The problem | Every line of the records below that holds the word "computer" should be copied out.

[Source information Boundary: Start]

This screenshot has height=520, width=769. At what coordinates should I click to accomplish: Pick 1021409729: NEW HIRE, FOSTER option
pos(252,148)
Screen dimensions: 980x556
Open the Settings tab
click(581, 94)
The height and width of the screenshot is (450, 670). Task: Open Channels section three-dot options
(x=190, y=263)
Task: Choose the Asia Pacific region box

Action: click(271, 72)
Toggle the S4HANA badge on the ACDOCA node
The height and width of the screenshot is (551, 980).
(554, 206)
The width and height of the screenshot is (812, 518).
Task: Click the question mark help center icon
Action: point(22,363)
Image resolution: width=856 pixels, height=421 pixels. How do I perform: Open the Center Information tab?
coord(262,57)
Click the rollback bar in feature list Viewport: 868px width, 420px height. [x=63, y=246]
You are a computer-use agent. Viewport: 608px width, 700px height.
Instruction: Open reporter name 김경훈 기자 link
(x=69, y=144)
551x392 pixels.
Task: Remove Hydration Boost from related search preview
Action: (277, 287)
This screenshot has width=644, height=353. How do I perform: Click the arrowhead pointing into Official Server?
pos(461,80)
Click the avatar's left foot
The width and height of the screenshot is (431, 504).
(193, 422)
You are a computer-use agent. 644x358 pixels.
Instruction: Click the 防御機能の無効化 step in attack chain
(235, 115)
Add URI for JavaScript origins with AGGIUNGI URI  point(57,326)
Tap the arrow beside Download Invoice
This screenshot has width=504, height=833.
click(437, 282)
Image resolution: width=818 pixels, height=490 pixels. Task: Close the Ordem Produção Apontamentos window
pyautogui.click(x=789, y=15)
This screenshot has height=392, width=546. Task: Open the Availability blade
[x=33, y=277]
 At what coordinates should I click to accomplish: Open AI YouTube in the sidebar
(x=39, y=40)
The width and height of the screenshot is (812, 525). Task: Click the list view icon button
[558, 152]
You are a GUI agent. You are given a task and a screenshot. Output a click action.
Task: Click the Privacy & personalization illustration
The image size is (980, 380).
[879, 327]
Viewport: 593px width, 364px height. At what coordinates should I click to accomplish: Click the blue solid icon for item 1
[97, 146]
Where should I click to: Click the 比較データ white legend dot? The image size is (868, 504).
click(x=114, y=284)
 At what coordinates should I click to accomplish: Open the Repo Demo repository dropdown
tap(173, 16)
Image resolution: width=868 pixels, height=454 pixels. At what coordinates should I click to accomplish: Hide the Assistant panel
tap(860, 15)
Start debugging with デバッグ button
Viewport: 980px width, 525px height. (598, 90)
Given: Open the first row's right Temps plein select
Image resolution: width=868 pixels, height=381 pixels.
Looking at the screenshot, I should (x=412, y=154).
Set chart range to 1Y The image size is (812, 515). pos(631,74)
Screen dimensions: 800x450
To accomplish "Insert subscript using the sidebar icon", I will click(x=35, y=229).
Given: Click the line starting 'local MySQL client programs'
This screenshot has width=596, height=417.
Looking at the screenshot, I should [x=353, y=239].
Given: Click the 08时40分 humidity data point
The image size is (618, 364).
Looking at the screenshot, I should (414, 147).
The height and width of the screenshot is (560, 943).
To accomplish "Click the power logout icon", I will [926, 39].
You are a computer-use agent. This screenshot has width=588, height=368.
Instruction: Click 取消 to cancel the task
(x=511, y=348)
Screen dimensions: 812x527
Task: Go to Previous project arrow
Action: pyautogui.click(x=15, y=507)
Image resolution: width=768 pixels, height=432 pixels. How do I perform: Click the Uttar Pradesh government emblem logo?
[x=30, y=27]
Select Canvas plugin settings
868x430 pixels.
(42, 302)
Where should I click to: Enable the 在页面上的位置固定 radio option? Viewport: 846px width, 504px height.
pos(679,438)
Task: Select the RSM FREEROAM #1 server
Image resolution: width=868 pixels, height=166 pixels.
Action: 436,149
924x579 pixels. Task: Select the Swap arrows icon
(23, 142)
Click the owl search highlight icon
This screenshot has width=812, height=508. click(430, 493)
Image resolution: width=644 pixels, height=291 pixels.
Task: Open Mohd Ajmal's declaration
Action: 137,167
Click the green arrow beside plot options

[Source information Boundary: End]

Exercise result |
You are a computer-use agent. Viewport: 608px width, 700px height.
You are a computer-use agent. 644x358 pixels.
You are a computer-use agent. This screenshot has width=588, height=368.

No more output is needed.